#### RECORDS PROVIDED:
########################################

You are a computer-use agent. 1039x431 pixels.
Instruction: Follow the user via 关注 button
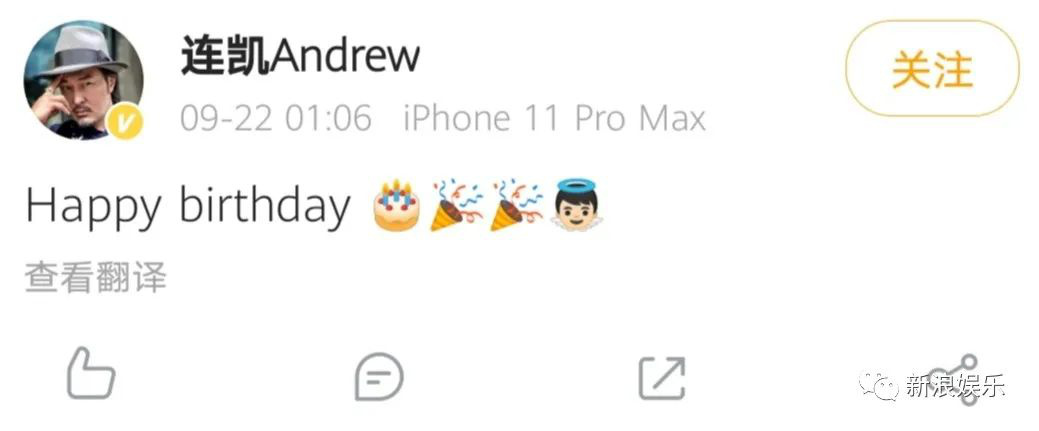932,69
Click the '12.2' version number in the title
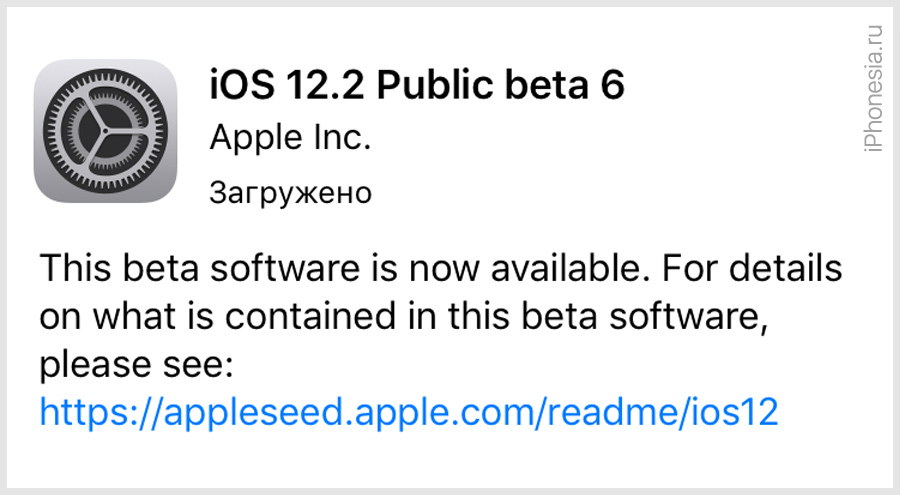The height and width of the screenshot is (495, 900). (x=325, y=85)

########################################

#### WHAT YOU WILL DO:
No pictures belong in the copy: reproduce exactly the lines above from the one that contains "Instruction: Follow the user via 关注 button" through the last line of the entries.

#### TASK OUTPUT:
Instruction: Follow the user via 关注 button
932,69
Click the '12.2' version number in the title
The height and width of the screenshot is (495, 900). (x=325, y=85)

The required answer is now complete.